Exercise – Print every line of the records below exactly as it reads.

Data under study –
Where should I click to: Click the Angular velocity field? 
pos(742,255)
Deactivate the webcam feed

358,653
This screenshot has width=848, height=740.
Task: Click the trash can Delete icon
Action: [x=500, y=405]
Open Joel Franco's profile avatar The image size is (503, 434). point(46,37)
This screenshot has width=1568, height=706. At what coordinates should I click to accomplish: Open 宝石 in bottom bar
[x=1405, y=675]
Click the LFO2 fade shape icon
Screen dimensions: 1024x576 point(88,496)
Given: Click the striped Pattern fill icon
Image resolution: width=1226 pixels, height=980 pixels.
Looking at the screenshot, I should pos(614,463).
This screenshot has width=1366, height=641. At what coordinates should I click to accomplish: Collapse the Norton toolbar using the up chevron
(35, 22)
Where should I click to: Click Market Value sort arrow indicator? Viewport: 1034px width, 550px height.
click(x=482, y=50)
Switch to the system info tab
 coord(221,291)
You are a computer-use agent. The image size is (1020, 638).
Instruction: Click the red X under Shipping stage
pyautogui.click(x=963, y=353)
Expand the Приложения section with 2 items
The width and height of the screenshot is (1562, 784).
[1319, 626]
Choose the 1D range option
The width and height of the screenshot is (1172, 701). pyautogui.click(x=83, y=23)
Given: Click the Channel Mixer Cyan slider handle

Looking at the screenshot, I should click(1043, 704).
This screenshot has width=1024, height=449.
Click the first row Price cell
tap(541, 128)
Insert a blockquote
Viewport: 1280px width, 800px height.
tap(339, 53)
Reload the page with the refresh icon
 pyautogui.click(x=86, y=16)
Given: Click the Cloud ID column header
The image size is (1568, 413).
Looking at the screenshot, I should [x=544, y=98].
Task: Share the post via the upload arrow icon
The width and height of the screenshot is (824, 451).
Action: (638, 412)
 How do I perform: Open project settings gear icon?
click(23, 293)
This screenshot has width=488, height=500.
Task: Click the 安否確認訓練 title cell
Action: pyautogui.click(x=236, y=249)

Written reply –
Where should I click to: Click the Angular velocity field? 
pos(742,255)
Deactivate the webcam feed

358,653
This screenshot has width=848, height=740.
Task: Click the trash can Delete icon
Action: [x=500, y=405]
Open Joel Franco's profile avatar The image size is (503, 434). point(46,37)
This screenshot has width=1568, height=706. At what coordinates should I click to accomplish: Open 宝石 in bottom bar
[x=1405, y=675]
Click the LFO2 fade shape icon
Screen dimensions: 1024x576 point(88,496)
Given: Click the striped Pattern fill icon
Image resolution: width=1226 pixels, height=980 pixels.
Looking at the screenshot, I should pos(614,463).
This screenshot has width=1366, height=641. At what coordinates should I click to accomplish: Collapse the Norton toolbar using the up chevron
(35, 22)
Where should I click to: Click Market Value sort arrow indicator? Viewport: 1034px width, 550px height.
click(x=482, y=50)
Switch to the system info tab
 coord(221,291)
You are a computer-use agent. The image size is (1020, 638).
Instruction: Click the red X under Shipping stage
pyautogui.click(x=963, y=353)
Expand the Приложения section with 2 items
The width and height of the screenshot is (1562, 784).
[1319, 626]
Choose the 1D range option
The width and height of the screenshot is (1172, 701). pyautogui.click(x=83, y=23)
Given: Click the Channel Mixer Cyan slider handle

Looking at the screenshot, I should click(1043, 704).
This screenshot has width=1024, height=449.
Click the first row Price cell
tap(541, 128)
Insert a blockquote
Viewport: 1280px width, 800px height.
tap(339, 53)
Reload the page with the refresh icon
 pyautogui.click(x=86, y=16)
Given: Click the Cloud ID column header
The image size is (1568, 413).
Looking at the screenshot, I should [x=544, y=98].
Task: Share the post via the upload arrow icon
The width and height of the screenshot is (824, 451).
Action: (638, 412)
 How do I perform: Open project settings gear icon?
click(23, 293)
This screenshot has width=488, height=500.
Task: Click the 安否確認訓練 title cell
Action: pyautogui.click(x=236, y=249)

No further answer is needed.